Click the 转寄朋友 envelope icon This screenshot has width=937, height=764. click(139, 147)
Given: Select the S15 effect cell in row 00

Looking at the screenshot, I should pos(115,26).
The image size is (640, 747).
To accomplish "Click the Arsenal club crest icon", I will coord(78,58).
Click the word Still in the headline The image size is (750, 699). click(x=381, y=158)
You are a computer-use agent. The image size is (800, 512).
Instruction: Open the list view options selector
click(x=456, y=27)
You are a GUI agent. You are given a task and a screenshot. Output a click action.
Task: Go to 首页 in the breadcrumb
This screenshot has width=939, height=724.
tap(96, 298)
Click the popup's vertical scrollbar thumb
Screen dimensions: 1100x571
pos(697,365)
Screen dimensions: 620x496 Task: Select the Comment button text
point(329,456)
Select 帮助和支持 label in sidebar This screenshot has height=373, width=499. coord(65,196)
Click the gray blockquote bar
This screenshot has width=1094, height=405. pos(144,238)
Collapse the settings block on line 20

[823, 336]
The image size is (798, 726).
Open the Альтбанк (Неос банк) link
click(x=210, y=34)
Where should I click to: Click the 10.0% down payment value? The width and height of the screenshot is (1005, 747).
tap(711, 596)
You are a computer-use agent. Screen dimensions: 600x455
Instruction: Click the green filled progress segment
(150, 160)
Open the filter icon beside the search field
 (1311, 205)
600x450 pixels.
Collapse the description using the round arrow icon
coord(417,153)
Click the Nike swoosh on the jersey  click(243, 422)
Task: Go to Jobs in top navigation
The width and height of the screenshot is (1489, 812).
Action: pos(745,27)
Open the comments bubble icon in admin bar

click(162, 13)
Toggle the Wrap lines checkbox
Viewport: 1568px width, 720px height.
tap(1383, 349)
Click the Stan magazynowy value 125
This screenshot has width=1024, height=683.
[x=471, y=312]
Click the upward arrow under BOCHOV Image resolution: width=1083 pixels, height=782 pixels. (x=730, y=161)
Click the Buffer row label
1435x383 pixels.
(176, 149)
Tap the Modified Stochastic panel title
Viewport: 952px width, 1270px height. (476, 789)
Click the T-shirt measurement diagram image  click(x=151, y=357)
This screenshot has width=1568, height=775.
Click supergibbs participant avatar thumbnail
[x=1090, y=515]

▶ [The problem] Please give again the lines above between the line holding "600x450 pixels." and the line holding "Click the Buffer row label", inclusive, exactly as they are and with nothing added.

▶ [Solution to this problem]
600x450 pixels.
Collapse the description using the round arrow icon
coord(417,153)
Click the Nike swoosh on the jersey  click(243, 422)
Task: Go to Jobs in top navigation
The width and height of the screenshot is (1489, 812).
Action: pos(745,27)
Open the comments bubble icon in admin bar

click(162, 13)
Toggle the Wrap lines checkbox
Viewport: 1568px width, 720px height.
tap(1383, 349)
Click the Stan magazynowy value 125
This screenshot has width=1024, height=683.
[x=471, y=312]
Click the upward arrow under BOCHOV Image resolution: width=1083 pixels, height=782 pixels. (x=730, y=161)
Click the Buffer row label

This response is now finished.